> **RECORD LIST**
** start **
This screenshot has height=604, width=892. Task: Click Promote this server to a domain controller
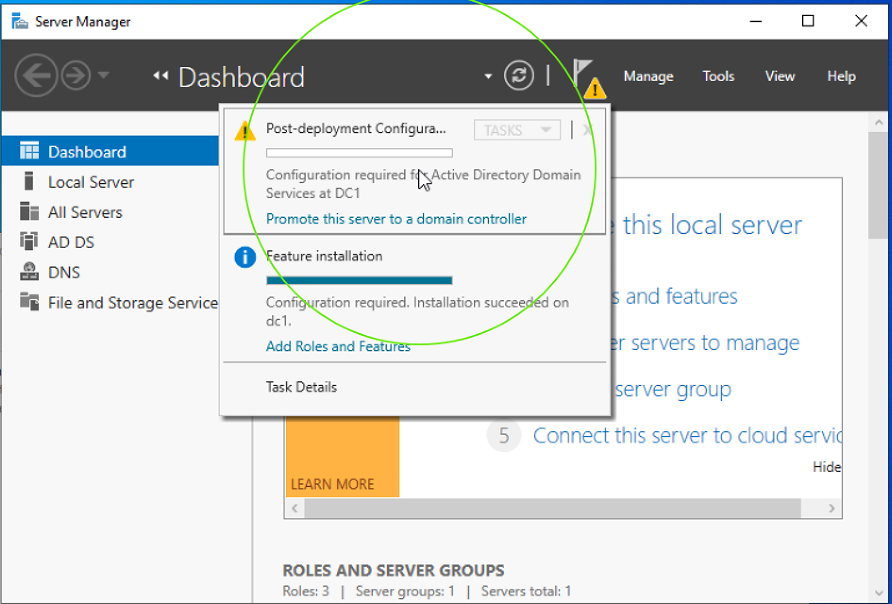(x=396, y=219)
** end **
** start **
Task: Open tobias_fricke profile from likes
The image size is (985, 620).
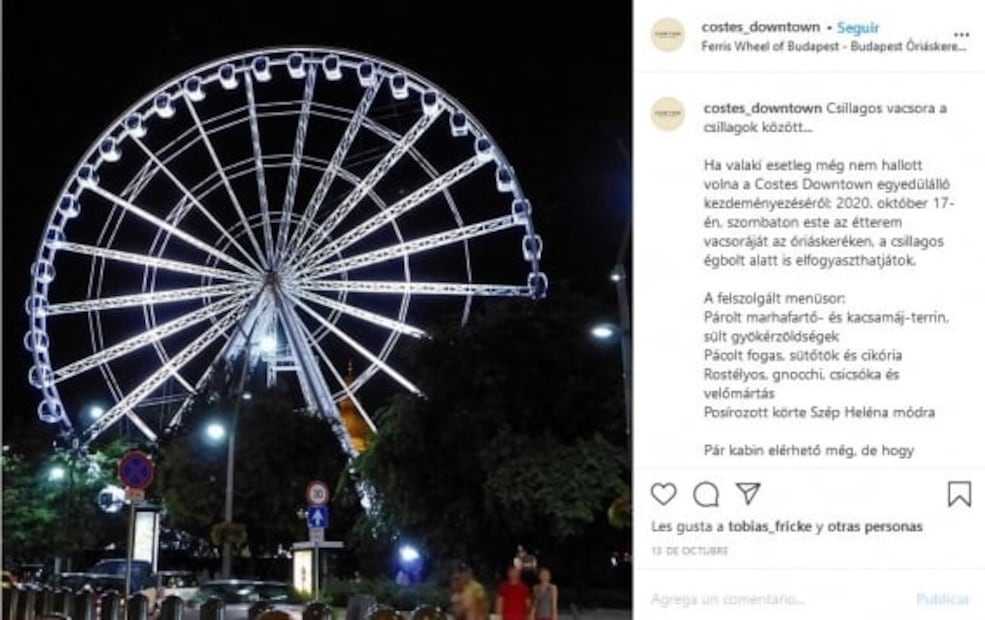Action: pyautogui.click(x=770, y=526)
** end **
** start **
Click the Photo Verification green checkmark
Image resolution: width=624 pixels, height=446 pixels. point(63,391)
** end **
> **EXERCISE BRIEF**
Which lines in the items above contain the string "height" with the same capitalization? Pull out every such line in full.

> **THE REPLY**
This screenshot has height=604, width=892. Task: Click Promote this server to a domain controller
Image resolution: width=624 pixels, height=446 pixels. point(63,391)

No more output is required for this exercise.